In MB’s 2021 Christmas Special Report, we argued that Australia was “sowing the seeds of another ‘lost decade'”, because “Australia appears committed to repeat the same policy mistakes and poor outcomes that were experienced over the 2010s “lost decade” whereby the economy and living standards stagnated in per capita terms”.
We argued that “Australian households are further in debt, less globally competitive, and Australia is a less attractive investment destination – featuring amongst the world’s most expensive land and houses, energy, and internet”.
We also argued that the federal government would once again rely on mass immigration to be the “solitary driver of the Australian economy over the 2020s, which will mean per capita outcomes will once again flounder”.
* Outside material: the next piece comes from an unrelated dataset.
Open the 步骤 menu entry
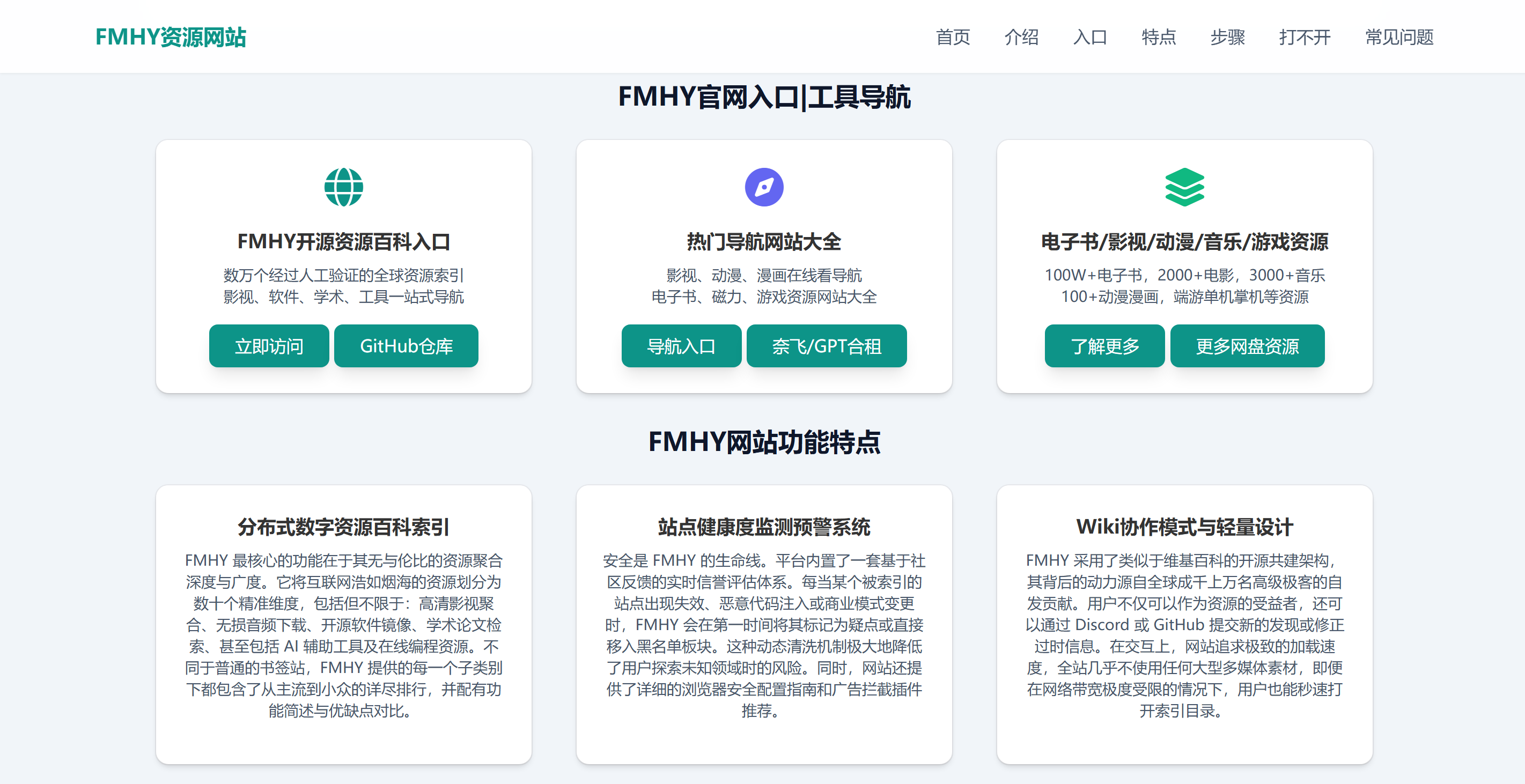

As we know, the Albanese Government has committed to the largest immigration program in this nation’s history, which has already seen an estimated record 400,000 net overseas migrants land in Australia in 2022.
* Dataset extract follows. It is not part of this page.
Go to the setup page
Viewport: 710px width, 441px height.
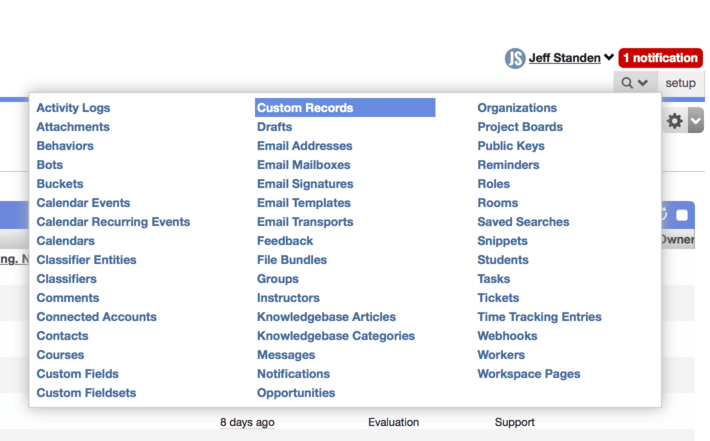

Alex Joiner – chief economist at IFM Investors – has published the below chart on Twitter showing how Australia’s trend rate of per capita GDP growth slowed significantly after the federal government ramped-up immigration from the mid-2000s:
As shown below, Australia’s net overseas migration jumped from an average of 90,500 between 1991 and 2004 to an average of 219,000 between 2005 and 2019 – representing an annual average increase in immigration of 140%:
Alex Joiner warns that Australia “will recover to an economy similar to that experienced in 2019. One reliant on population growth and bereft of productivity growth and waning investment”.
Part of this productivity decline is due to the fact that Australia’s economy is now 90% service-based, which traditionally experiences sluggish productivity growth.
Much of this is ‘people-servicing’, facilitated by Australia’s mass immigration policy, which funnels migrants into (mostly) Sydney and Melbourne to work in low productivity ‘people servicing’ industries.
In short, the ‘Big Australia’ mass immigration model will achieve exactly the same outcomes as last decade: sluggish productivity and per capita GDP growth, low wage/income growth, and overall falling livability as both housing, infrastructure and the natural environment are crush-loaded.
It is a recipe to enrich those that have already hoarded assets and capital, namely the already entrenched, wealthy and corporate interests such as Big Business, Big Property, and the education-migration lobby.
But it will leave ordinary Aussies worse-off, which is why the overwhelming majority of voters oppose Big Australia.